• Problem to solve
Using the listing below, print exactly everything from the line with "Pick the Hand tool" down to the line with "Screen dimensions: 1648x1029", both included, and nothing more.

• Excerpted data
==========
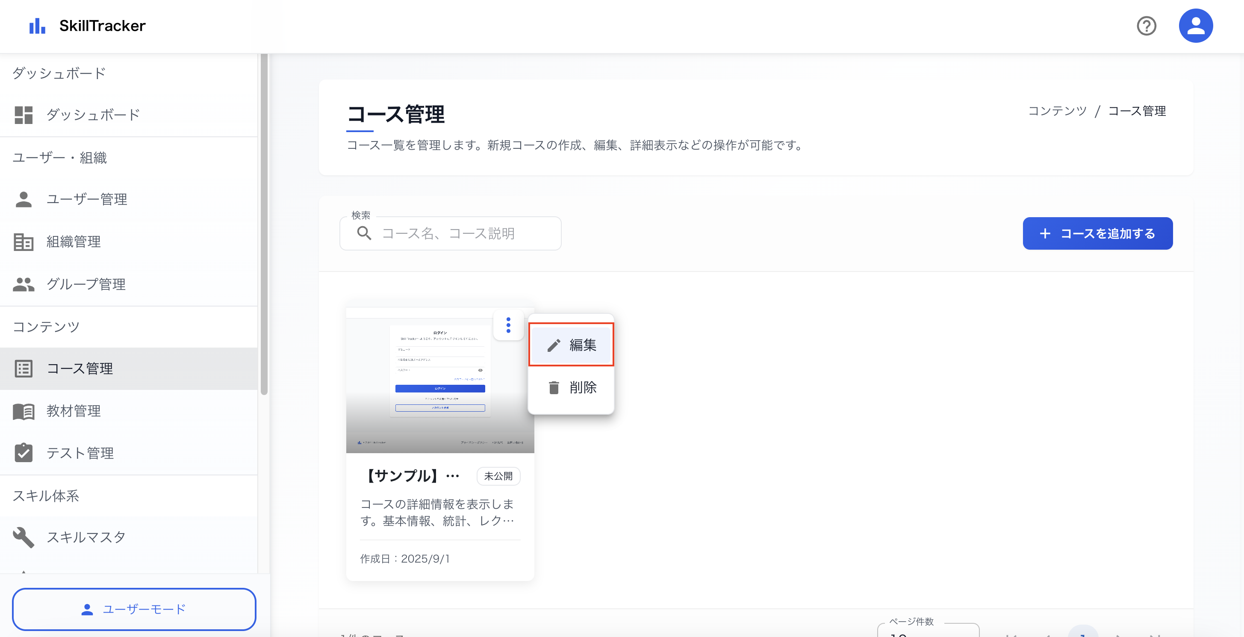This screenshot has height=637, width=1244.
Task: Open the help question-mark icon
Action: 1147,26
==========
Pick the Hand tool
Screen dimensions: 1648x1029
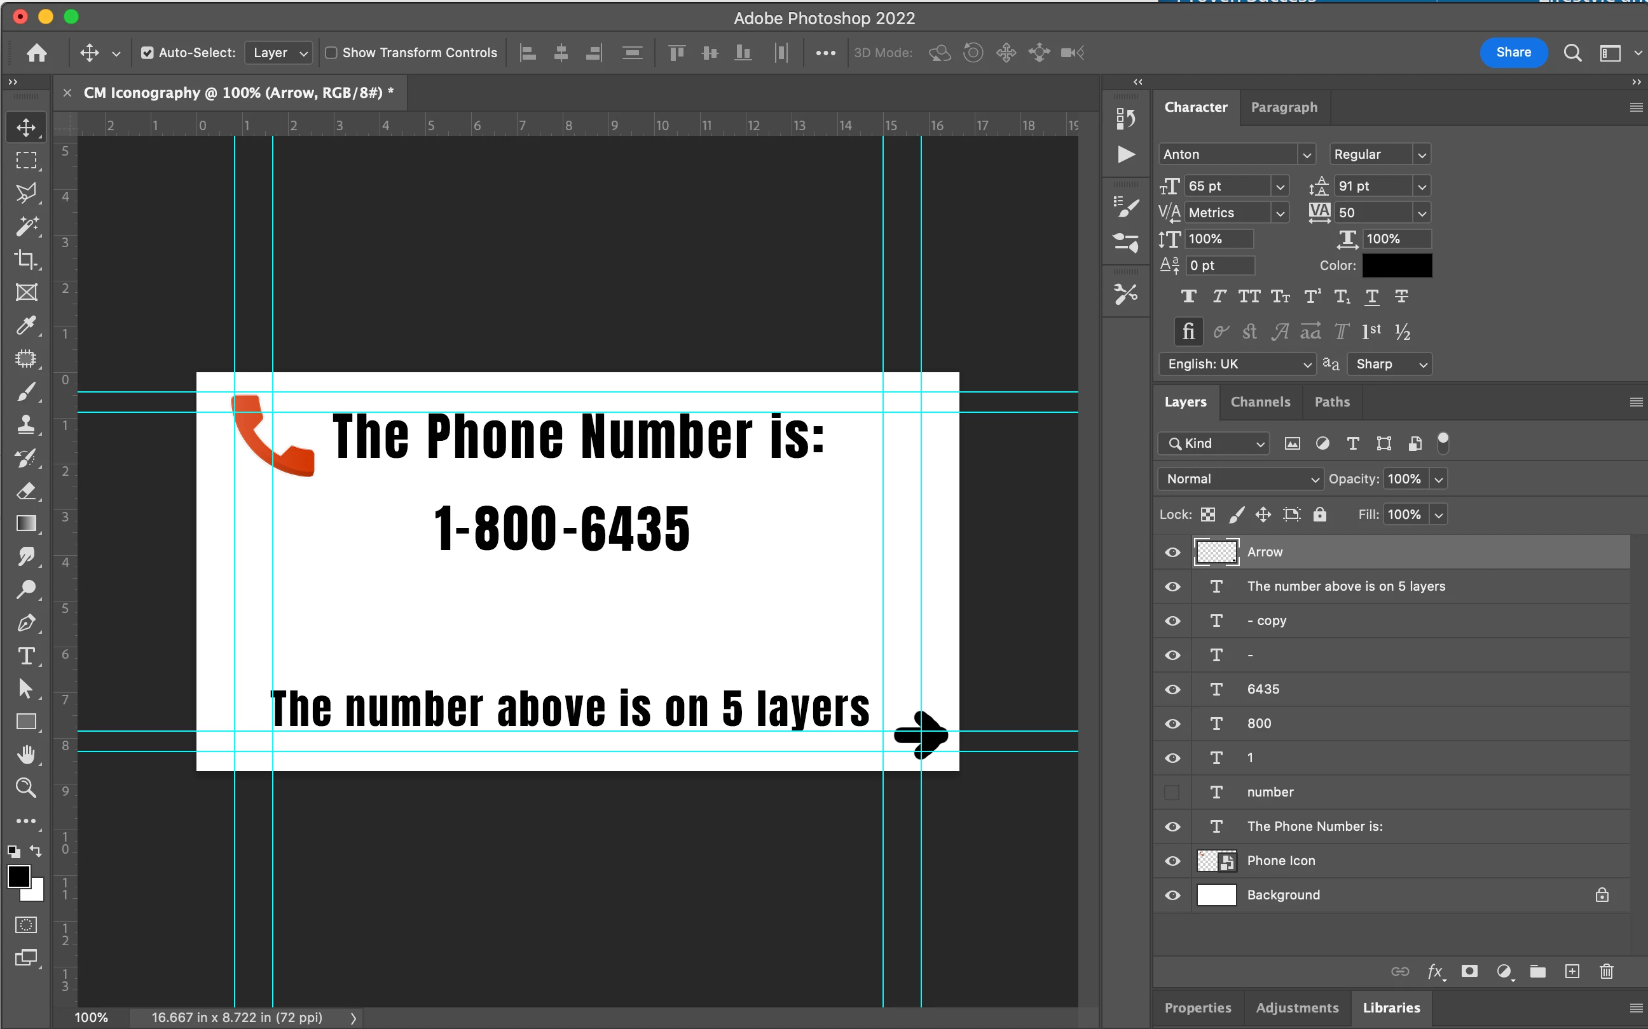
==========
• Exercise output
Pick the Hand tool
Screen dimensions: 1648x1029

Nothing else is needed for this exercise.